Bowlin beat out four other candidates, including 2016 Kansas Youth of the Year winner Jazmyne McNair, to clinch the title. It was a culmination of five months’ work — writing essays, preparing speeches, community service projects, and, for all the candidates, learning to thrive outside one’s comfort zone. And Amy Hill, director of teen services at the Boys & Girls Club, served as Bowlin’s mentor throughout it all.

“Throughout this entire process, he’s just been amazing. I know he’s very humble, but just the hard work he has put into this — his work ethic is just stellar and something people should emulate,” says Hill, who remembers the Monday nights when Bowlin would drive straight from football practice to meet with Hill for the pair’s dedicated work sessions.

There were also, she says, the weekends when he would do the same. And the times he spent at the Boys & Girls Club’s teen center during his winter break, tweaking his speech. “He put in that extra time and dedication to get it the way he wanted to be,” Hill says.

Zion Bowlin, center, was voted the Boys & Girls Club of Lawrence 2017 Youth of the Year, announced Thursday, Jan. 26, 2017 at Liberty Hall. Shown with Bowlin, a senior at Free State High School, are the other four candidates for the honor: Ruth Gathunguri, Treven Hall, Christian LaPointe and Jazmyne McNair. Bowlin will go on to represent Lawrence at the Kansas Youth of the Year event in Topeka on March 6.

That’s an athlete for you. Bowlin means it when he talks about Youth of the Year outranking all those sports awards.

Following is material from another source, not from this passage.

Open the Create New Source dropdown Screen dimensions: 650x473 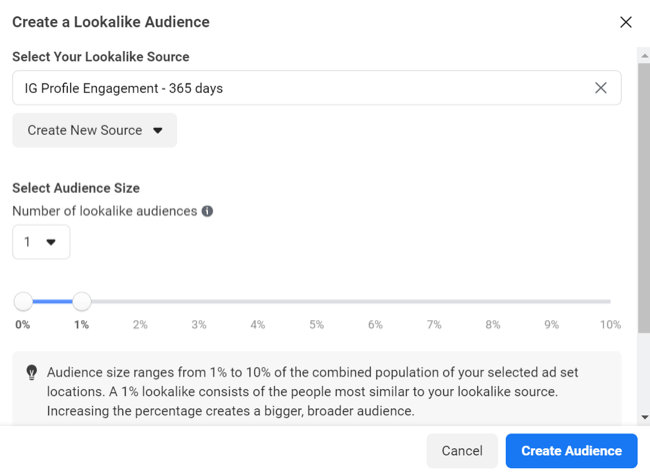click(95, 130)
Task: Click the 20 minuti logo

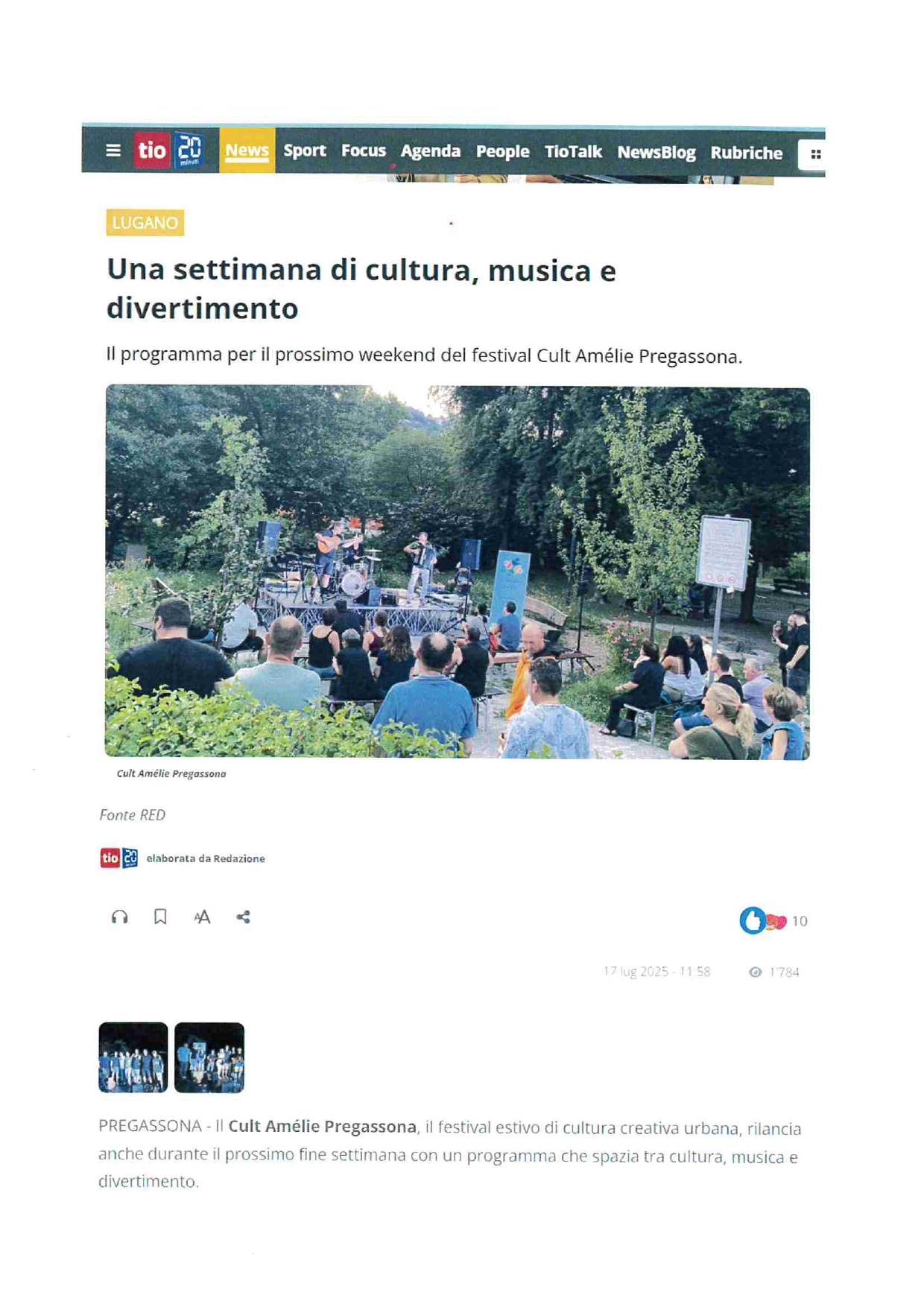Action: pos(189,151)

Baseball will always be his first love — he’s been playing “since I could swing a bat,” the 17-year-old proudly recalls. But, just as sports have long been a constant in his life, so has the Boys & Girls Club, which Bowlin first joined as a kindergartner at Deerfield Elementary School.

At the Club’s Deerfield Elementary School site, he found a warm, welcoming refuge where “I was able to just come in and be a kid,” Bowlin says, “instead of worrying about Mom or Dad.”

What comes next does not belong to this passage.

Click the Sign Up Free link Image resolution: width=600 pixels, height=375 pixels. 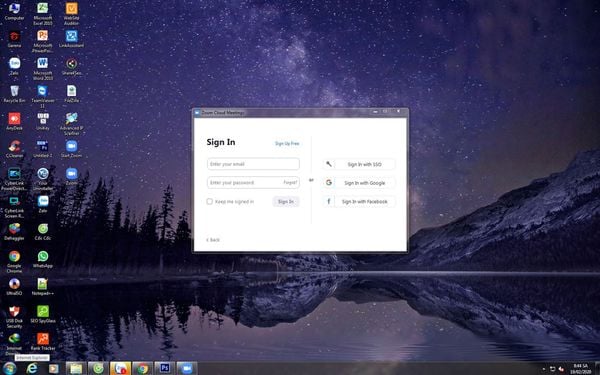tap(287, 143)
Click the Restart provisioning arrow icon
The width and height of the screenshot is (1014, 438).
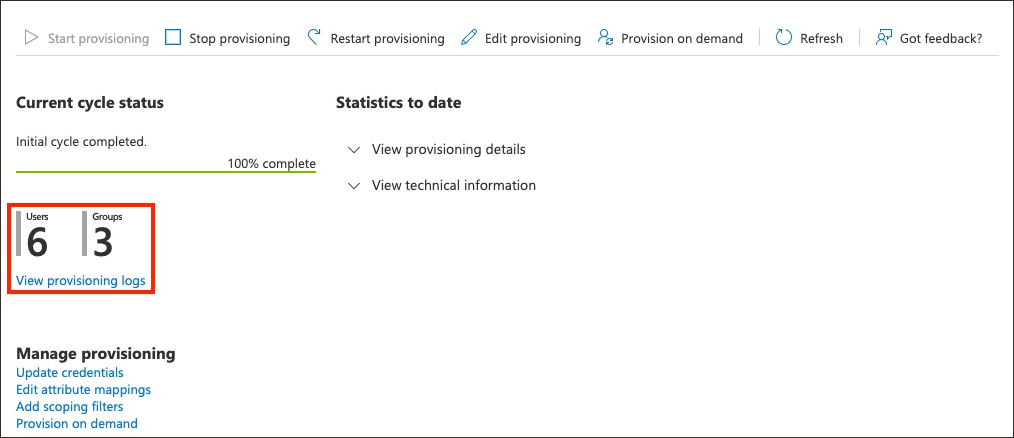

At home, his single father, Craig Bowlin — his mother wasn’t around much back then, Zion Bowlin says — tried to shoulder the bulk of those worries. Raising a child on his own couldn’t have been easy for Craig, the younger Bowlin recognizes now, but even so, he strove to do the job right.

Every morning before school, Craig Bowlin would ask his son, “What does a leader look like?” Being a kid, the younger Bowlin would shoot back with a sarcastic reply, that “it’s a person who leads and doesn’t follow.”

He didn’t understand the question at the time. Years later, it’s now clear to Bowlin what a leader looks like.

“I realize it was him, because he was just always there for me,” Bowlin says of his dad. “That’s pretty much what a leader is — somebody who cares for somebody and doesn’t try to fit in with everybody else. They try to do their own thing, but in the right way.”

For Bowlin, that means steering clear of drugs and alcohol and surrounding himself with a small but tight-knit group of friends. He’s very selective about the people he lets into his life, and he’s loyal to those who have stood by him over the years.

That’s why he’s now giving back to the Boys & Girls Club as a volunteer. Bowlin enjoys playing games with the kids, he says, and simply being there for them. He knows some of the children may also have complicated lives waiting for them back home, like he did. And since Bowlin is the Youth of the Year winner, those kids look up to him, Hill said.

But Bowlin has more work to do. The statewide Youth of the Year competition, in which the prize is a $5,000 scholarship, is only a month away. From there, it’s regionals and then the national prize, with any luck.

Bowlin said he wants to become a nurse someday, to be able to care for people the way his grandmother’s nurses did throughout the long illness that ended her life last year. He hasn’t decided on a college yet. Bowlin’s also received some athletic offers from a few schools, and hopes to continue playing baseball, the sport he loves, while juggling academics.

“Hopefully it can help me with getting into college,” Bowlin says of his latest win. Beyond that, “I don’t know,” he admits.

“It’s just something that has been able to get me to give back to the other kids in the community who might’ve went through something like I went through. That’s really what it is,” he says. “Trying to help the younger kids, as well as myself.”